What I’m trying to do:
I’m trying to add a row to a data table but not if a matching row already exists (avoiding duplicate entries). Essentially, ‘upsert’.
What I’ve tried and what’s not working:
I have an if-statement that checks if there’s a matching row and then, if there isn’t, add a row to the data table.
This if-statement slows down my server function quite a bit.
Code Sample:
@anvil.server.callable
def upsert_urls_to_bot(urls, bot_name):
"""Upsert URLs to a bot as a document."""
user = anvil.users.get_user(allow_remembered=True)
bot = app_tables.chatbots.get(User=user, bot_name=bot_name)
if user and bot:
print('Adding URLs to chatbot sources')
for url in urls:
if app_tables.documents.get(bot=bot, url=url):
row = app_tables.documents.get(bot=bot, url=url)
row['url'] = url
else:
app_tables.documents.add_row(bot=bot, url=url)
return app_tables.documents.search(bot=bot)
else:
print('add_urls_to_bot: User or bot not defined')
return None
If there’s no upsert, what else can I do to speed this up?
Is user a linked column in bot? Or are you storing an entire copy of the “user” object/row, which could be larger than say, just the users email?
If so, a text search of just the email might be faster?
There are many more things that can make it faster.
Also, look at the app tables docs for app_tables.table_name.get(), it shows you how to short circuit the or operator to get and or create a row without the if statement (and the 2 instead of one calls to .get() ) .
You can then just go:
row['url'] = url
Also the same question with bot in the documents table, if you are just comparing the row, you might want to use accelerated tables and fetch_only to not load anything except the row id inside the row object for comparison.
Here is my take, (typed in a phone, I hope it’s not messy).
Your code seems to add rows, but doesn’t seem to update anything. This version has only one search rather than many get, it should be faster:
@anvil.server.callable
def upsert_urls_to_bot(urls, bot_name):
"""Upsert URLs to a bot as a document."""
user = anvil.users.get_user(allow_remembered=True)
if not user:
print('add_urls_to_bot: User not defined')
return None
bot = app_tables.chatbots.get(User=user, bot_name=bot_name)
if not bot:
print('add_urls_to_bot: bot not defined')
return None
print('Adding URLs to chatbot sources')
rows = list(app_tables.documents.search(bot=bot, url=q.any_of(urls)))
existing_urls = [row['url'] for row in rows]
for url in urls:
if url not in existing_urls:
rows.append(app_tables.documents.add_row(bot=bot, url=url))
return rows
q.fetch_only allows to decrease the number of precached values.

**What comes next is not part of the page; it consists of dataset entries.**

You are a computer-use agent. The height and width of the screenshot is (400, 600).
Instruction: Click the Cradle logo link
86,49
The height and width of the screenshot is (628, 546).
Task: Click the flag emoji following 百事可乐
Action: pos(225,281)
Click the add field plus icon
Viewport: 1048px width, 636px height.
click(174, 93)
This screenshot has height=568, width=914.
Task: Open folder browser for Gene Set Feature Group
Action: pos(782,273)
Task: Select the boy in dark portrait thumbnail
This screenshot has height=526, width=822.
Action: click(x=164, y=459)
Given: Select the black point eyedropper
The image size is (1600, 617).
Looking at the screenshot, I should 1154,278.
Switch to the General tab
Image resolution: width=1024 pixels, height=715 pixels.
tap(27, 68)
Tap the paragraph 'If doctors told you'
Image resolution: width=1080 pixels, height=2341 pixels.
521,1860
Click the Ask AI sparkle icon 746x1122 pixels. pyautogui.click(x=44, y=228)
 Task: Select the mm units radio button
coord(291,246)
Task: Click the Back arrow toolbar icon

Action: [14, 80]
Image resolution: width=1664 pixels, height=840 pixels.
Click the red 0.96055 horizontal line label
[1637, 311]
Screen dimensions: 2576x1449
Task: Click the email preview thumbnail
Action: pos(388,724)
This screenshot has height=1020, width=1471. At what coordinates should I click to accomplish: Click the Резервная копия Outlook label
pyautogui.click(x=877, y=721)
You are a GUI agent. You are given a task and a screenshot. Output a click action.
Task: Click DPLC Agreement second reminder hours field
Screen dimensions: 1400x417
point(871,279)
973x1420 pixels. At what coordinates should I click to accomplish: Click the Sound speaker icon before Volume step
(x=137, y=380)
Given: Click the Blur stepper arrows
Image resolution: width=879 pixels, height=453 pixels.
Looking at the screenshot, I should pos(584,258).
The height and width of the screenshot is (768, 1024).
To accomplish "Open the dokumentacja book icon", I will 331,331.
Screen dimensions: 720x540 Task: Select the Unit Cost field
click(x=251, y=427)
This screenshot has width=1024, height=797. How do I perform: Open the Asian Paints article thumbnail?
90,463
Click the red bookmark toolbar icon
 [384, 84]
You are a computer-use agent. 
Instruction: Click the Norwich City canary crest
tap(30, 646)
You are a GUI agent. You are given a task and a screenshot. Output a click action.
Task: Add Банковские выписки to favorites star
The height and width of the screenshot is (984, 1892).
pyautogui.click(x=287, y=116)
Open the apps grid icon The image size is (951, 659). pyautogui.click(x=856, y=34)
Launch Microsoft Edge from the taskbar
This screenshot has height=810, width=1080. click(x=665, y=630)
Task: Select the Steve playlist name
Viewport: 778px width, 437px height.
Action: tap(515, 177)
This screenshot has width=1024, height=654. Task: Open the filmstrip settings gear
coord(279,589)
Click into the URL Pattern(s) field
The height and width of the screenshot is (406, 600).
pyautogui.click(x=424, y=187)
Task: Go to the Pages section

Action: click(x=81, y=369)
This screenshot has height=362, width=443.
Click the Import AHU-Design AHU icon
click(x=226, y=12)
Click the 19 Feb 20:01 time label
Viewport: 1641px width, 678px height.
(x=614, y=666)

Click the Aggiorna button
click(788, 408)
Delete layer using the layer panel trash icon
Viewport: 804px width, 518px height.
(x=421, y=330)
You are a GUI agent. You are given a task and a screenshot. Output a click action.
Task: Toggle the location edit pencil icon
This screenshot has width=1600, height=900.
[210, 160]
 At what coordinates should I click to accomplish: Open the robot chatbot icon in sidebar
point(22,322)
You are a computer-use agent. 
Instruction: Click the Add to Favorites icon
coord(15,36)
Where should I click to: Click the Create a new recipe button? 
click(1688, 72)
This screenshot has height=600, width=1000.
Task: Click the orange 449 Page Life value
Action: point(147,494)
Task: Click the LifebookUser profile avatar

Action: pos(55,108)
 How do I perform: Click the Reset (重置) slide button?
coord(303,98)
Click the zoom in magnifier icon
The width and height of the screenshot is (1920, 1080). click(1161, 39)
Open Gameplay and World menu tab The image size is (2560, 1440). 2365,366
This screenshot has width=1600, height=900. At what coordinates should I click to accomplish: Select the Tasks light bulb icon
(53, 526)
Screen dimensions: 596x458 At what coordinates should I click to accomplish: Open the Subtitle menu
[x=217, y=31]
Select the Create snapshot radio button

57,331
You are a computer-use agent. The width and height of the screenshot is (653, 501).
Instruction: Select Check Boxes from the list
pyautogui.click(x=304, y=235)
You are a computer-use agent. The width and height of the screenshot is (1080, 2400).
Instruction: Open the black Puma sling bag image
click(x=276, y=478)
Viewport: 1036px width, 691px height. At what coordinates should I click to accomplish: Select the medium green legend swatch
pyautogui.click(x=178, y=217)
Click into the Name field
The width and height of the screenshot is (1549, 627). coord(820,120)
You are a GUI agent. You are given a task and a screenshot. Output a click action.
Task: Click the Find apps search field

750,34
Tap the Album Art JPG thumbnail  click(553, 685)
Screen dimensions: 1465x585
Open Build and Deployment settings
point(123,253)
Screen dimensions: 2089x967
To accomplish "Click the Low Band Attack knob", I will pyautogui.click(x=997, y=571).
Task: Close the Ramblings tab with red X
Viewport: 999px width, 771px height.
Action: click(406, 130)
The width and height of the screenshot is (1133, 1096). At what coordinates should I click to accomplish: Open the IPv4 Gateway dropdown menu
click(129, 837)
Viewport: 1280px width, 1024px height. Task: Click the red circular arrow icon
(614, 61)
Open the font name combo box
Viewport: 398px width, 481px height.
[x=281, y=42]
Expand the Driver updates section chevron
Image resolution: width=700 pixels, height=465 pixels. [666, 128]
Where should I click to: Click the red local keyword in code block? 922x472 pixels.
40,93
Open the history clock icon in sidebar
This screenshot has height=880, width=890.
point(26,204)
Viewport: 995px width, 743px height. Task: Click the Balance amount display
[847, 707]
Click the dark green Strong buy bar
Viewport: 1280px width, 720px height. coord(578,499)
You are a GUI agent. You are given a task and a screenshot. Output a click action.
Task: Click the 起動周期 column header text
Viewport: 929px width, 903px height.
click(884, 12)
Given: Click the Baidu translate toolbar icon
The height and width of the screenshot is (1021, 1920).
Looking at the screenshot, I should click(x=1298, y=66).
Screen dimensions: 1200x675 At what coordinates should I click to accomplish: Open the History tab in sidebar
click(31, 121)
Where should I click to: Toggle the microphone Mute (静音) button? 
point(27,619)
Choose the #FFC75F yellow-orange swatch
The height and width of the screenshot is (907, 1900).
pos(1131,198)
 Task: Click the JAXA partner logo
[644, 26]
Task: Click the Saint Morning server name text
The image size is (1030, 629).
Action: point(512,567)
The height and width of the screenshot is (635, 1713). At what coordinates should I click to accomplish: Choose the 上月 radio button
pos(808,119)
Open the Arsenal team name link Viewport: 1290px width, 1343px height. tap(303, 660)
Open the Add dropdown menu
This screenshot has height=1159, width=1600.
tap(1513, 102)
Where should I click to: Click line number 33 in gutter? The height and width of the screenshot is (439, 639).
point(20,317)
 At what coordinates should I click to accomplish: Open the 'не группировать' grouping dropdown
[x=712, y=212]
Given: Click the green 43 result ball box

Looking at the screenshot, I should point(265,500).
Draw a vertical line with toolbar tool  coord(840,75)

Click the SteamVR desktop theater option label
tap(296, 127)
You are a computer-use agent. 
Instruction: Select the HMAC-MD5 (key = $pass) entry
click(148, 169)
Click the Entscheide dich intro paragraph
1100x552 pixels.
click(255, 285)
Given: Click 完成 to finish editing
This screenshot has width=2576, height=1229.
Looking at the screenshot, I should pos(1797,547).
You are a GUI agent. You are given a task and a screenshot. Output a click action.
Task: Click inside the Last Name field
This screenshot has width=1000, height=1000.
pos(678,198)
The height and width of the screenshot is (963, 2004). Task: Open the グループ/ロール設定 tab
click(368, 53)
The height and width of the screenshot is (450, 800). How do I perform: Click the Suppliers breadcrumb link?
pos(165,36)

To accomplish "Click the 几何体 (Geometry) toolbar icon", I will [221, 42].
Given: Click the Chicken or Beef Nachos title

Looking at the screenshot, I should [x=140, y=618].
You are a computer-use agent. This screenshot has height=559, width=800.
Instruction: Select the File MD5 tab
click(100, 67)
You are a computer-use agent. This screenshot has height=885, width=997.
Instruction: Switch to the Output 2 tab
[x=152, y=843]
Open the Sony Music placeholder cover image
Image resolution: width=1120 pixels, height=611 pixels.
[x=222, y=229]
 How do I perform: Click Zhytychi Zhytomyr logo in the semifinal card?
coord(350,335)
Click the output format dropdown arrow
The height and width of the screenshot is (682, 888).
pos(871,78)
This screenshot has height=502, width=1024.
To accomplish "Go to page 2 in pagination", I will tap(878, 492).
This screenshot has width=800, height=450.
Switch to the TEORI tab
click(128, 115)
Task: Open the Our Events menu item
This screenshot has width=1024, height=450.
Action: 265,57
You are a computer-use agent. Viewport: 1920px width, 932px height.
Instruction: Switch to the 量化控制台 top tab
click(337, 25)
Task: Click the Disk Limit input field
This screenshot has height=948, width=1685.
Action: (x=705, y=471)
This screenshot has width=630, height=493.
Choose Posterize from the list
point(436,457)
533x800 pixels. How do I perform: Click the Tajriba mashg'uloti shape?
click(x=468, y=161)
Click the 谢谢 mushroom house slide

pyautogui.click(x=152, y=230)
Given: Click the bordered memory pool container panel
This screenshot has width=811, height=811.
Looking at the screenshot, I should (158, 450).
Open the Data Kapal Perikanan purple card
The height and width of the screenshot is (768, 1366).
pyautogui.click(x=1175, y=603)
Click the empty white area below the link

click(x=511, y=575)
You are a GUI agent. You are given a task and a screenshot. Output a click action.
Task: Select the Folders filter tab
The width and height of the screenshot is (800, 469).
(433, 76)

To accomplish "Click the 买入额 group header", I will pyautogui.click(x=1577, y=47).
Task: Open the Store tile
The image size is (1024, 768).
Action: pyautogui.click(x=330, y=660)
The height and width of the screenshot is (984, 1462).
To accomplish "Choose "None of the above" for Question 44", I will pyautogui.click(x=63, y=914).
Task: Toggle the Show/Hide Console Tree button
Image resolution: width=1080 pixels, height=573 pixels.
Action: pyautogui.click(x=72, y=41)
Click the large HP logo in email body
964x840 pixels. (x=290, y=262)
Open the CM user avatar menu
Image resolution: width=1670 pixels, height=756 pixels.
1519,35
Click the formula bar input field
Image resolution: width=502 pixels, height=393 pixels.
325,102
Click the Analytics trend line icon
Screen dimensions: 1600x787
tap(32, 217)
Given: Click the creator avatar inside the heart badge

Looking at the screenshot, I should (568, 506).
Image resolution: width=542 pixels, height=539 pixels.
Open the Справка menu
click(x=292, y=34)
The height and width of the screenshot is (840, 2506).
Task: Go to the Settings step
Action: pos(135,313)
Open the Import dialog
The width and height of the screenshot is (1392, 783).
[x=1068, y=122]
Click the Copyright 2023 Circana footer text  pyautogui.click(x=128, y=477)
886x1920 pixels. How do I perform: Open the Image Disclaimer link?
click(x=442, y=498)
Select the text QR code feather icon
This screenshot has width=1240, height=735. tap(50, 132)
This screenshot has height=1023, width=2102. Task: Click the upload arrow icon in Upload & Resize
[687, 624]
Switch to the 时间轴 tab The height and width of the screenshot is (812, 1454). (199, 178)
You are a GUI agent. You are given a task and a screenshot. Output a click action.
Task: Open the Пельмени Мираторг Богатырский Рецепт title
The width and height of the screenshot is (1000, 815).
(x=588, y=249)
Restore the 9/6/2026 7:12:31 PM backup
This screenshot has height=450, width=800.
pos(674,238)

If you are returning row objects to the client and you have many columns that you are not going to use or some columns with large amounts of data, not transferring all that unused data from the server to the client, can save some time.
But when you are in un the server, it would only help if it skips the precaching of very large amounts of data. You are unlikely to see a difference if you prefetch less than a few megabytes.